→ **Directions**
All lines from the one containing "2015 (300, 2280)" through the final line of the listing below are to be retyped exactly; nothing else goes in the result.

→ **Data to use**

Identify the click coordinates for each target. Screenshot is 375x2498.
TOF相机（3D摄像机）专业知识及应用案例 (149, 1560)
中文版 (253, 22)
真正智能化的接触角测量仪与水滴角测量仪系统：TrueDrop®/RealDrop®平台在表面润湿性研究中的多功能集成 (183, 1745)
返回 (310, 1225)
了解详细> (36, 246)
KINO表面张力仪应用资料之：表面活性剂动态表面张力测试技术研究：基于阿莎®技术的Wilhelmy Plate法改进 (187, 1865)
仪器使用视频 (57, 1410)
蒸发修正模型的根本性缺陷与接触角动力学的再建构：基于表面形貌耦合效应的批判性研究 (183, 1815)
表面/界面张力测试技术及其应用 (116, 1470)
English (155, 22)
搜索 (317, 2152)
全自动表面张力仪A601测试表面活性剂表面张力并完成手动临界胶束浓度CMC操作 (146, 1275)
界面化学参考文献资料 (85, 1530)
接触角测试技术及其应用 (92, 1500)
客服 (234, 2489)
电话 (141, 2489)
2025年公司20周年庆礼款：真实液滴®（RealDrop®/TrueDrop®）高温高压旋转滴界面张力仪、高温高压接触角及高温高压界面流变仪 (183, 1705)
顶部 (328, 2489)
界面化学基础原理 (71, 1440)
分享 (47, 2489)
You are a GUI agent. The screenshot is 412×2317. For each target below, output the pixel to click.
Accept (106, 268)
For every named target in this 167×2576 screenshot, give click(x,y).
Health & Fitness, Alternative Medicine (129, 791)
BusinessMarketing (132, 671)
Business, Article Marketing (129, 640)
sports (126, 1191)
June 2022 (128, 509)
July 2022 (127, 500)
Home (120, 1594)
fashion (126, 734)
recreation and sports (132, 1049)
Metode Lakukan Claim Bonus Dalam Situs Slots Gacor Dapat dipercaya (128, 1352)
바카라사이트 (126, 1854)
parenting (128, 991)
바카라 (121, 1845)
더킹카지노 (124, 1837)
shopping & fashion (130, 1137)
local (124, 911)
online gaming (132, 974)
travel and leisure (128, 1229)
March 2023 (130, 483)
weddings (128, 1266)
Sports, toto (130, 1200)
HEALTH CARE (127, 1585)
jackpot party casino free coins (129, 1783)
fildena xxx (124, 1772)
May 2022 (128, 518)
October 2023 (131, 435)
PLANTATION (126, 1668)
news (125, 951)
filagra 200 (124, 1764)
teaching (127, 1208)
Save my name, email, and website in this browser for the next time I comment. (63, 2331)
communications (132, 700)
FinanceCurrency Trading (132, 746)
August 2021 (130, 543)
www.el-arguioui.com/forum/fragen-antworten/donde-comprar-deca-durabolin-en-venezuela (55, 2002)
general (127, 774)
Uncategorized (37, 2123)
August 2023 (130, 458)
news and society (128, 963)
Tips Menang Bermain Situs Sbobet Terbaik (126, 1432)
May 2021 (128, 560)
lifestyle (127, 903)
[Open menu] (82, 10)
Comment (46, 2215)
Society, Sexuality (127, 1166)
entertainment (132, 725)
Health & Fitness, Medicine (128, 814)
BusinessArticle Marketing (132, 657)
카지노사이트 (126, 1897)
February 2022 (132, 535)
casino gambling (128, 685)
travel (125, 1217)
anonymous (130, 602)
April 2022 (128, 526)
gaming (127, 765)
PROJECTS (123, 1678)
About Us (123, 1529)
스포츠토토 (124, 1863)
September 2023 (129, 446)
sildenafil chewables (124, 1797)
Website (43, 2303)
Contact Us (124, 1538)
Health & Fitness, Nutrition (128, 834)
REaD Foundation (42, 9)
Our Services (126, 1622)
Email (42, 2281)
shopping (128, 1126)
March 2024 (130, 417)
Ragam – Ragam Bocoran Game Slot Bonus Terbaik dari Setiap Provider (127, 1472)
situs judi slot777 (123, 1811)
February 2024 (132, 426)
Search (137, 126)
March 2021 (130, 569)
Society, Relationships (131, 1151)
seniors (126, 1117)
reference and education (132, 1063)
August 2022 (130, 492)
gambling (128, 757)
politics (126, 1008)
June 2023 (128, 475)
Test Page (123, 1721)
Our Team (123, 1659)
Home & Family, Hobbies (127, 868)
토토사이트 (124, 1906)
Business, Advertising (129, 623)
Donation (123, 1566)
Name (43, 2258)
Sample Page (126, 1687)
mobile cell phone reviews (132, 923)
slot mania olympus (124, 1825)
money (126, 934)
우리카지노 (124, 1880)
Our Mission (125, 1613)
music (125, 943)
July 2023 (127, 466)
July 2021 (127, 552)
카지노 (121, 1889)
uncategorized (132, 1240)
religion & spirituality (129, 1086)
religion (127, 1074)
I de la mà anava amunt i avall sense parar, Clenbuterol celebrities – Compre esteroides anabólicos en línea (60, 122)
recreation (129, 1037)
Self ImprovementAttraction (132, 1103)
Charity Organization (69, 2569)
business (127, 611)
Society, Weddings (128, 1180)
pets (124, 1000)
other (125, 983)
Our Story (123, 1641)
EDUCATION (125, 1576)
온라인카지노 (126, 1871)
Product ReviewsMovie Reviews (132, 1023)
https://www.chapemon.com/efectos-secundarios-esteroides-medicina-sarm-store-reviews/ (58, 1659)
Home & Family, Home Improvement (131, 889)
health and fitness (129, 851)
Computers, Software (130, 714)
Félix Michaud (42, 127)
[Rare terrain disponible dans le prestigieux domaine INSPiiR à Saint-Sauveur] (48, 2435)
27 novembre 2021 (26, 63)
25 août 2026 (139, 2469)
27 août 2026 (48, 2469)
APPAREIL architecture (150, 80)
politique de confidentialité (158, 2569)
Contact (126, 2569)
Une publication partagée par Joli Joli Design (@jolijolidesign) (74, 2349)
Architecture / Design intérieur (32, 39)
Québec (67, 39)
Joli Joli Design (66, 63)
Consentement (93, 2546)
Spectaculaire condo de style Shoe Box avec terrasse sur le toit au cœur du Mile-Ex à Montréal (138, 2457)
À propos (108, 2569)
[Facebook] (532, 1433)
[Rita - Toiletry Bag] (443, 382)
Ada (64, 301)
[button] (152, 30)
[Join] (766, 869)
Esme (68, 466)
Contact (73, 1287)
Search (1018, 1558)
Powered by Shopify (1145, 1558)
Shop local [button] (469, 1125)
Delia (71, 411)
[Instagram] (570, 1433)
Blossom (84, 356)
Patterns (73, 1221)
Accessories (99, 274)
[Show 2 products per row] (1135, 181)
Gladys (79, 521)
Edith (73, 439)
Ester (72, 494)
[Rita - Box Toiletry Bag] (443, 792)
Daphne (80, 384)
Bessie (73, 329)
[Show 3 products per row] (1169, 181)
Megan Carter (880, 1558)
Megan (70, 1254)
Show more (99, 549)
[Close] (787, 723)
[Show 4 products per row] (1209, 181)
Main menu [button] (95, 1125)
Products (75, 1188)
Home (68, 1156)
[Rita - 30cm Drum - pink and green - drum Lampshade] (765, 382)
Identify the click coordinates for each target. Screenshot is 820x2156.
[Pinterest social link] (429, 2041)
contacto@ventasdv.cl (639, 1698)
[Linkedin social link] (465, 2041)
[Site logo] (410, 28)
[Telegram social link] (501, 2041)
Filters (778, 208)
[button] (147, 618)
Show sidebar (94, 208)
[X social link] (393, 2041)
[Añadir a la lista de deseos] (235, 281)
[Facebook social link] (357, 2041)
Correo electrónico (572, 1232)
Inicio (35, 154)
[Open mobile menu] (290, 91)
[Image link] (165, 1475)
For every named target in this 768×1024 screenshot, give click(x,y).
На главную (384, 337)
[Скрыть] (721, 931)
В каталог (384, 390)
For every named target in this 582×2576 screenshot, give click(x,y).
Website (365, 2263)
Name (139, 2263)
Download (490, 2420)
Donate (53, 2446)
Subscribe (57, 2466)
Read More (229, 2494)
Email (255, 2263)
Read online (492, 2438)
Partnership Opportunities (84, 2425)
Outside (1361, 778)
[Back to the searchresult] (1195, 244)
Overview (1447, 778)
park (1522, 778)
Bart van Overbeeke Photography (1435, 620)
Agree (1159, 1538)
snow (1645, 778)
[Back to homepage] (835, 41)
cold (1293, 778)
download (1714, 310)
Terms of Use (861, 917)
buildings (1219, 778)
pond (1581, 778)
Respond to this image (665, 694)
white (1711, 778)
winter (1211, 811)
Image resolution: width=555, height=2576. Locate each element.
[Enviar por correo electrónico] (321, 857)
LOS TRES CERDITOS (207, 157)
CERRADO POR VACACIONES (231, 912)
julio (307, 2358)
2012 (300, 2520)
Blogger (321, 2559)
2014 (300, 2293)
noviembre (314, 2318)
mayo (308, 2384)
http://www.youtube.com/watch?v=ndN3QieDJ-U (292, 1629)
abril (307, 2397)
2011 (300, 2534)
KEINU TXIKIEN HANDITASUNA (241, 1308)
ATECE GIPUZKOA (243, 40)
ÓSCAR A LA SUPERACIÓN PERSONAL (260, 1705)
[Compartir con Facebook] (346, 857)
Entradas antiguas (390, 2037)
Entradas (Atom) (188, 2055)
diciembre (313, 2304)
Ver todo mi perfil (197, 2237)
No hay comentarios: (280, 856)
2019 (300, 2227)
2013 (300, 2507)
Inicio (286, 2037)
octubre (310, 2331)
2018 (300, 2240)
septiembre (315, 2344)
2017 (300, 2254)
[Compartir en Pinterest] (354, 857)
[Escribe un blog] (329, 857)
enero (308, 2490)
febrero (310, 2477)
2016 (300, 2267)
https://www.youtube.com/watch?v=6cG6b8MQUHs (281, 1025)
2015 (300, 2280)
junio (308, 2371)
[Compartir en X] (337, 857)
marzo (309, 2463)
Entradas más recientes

→ **Response area**
2015 (300, 2280)
junio (308, 2371)
[Compartir en X] (337, 857)
marzo (309, 2463)
Entradas más recientes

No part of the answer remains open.